The mission to help others that so many faculty and staff espouse extends far beyond Anderson, Ind. Their ministry is one of global proportions, impacting people who have never even heard of Anderson University. Nevertheless, these distant communities have needs — for building construction and repair, for medical attention and supplies, for compassion and biblical teaching. Through God’s perfect timing, word travels to the AU campus, and professors and staff take it from there.

Some, such as religion professor Dr. Fred Shively BA ’61 or Physical Plant systems manager Bob McCormick, lead students on mission trips. Having led 58 Tri-S trips to more than 20 destinations worldwide, Shively not only serves the needs of others but also teaches students the meaning of servanthood. Likewise, McCormick has traveled twice with students to parts of Louisiana, helping with hurricane clean-up efforts. He has also led Tri-S trips to Honduras every year since 1999.

“I love to help people, and I get the greatest blessing from doing that,” McCormick says. Other employees are led to travel with church groups and alternative organizations. Desiree Busby, an administrative assistant in the School of Adult Learning, is preparing for her third mission trip to Haiti in October. She and her husband, Garry, will lead more than 20 people from their church along with medical professionals to deliver treatment and supplies to one of the poorest countries in the world.

“The first time I went to Haiti was six years ago with my daughter,” Busby explains. “I thought I was all prepared for it, but when we got on the bus for the orphanage, I just started looking at the poverty. We went by this river, which was their main water source, and there were pigs and cows in it; some people were doing their laundry in it, and one man was standing there taking a bath. I just thought, ‘I can’t live this way for a week. I can’t do it.’”

However, Busby did make it and enjoyed working with the children so much, she helped organize a medical mission trip two years later. She and her husband were designated as leaders of the group, who visited the same orphanage and dispensed medical supplies to more than 2,000 Haitians.

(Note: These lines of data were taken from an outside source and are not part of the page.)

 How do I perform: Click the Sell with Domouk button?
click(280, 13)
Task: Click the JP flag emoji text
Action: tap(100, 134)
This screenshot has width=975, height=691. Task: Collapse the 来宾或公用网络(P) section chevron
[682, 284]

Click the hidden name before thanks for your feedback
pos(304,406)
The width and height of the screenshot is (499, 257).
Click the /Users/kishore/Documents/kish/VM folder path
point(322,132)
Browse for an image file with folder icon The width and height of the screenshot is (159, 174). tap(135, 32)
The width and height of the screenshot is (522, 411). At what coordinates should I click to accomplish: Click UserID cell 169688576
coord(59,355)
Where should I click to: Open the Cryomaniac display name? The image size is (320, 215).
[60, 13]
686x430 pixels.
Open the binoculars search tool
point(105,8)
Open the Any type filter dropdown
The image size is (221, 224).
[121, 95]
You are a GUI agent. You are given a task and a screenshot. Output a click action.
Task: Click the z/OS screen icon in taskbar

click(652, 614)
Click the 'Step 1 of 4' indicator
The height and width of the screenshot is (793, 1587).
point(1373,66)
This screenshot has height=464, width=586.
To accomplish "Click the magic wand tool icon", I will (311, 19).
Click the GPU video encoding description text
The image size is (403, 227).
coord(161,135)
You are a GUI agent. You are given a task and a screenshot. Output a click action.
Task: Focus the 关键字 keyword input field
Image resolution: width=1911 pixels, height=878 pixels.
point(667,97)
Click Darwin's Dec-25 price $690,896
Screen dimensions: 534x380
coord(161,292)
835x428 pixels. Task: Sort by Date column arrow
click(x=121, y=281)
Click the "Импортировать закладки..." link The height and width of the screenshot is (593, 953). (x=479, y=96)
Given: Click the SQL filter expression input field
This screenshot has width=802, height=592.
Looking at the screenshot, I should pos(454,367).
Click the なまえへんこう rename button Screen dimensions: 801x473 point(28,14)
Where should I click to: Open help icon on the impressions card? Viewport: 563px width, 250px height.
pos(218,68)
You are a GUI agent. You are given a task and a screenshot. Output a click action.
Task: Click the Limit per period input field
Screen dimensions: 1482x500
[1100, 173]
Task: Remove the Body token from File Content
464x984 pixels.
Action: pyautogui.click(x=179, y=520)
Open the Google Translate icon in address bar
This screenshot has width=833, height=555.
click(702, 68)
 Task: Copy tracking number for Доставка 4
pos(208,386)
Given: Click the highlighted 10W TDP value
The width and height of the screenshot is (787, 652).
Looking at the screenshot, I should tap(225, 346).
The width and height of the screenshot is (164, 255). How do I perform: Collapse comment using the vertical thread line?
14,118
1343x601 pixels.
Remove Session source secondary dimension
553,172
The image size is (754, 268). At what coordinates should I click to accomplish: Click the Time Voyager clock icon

As their third trip to Haiti approaches, the Busbys and their group have long been making preparations, recruiting available doctors and nurses, raising money for medical supplies, and also fundraising to offset part of their travel expenses.

“I just think it’s what God calls us to do,” she says. “This year, especially, I just asked God to show me someone who needs something. Let my heart know what to do for them. I just feel like if you’re open to it, God can use you anywhere.”

Indeed, God uses the able bodies and joyful hearts of Anderson University faculty and staff in countless ways, big and small, every day. It often means that their days are longer, their weekends busier, or their budgets tighter. But ask any AU employee invested in servanthood and they’ll probably agree that the more they give of themselves, the more fulfilled and truly blessed they feel.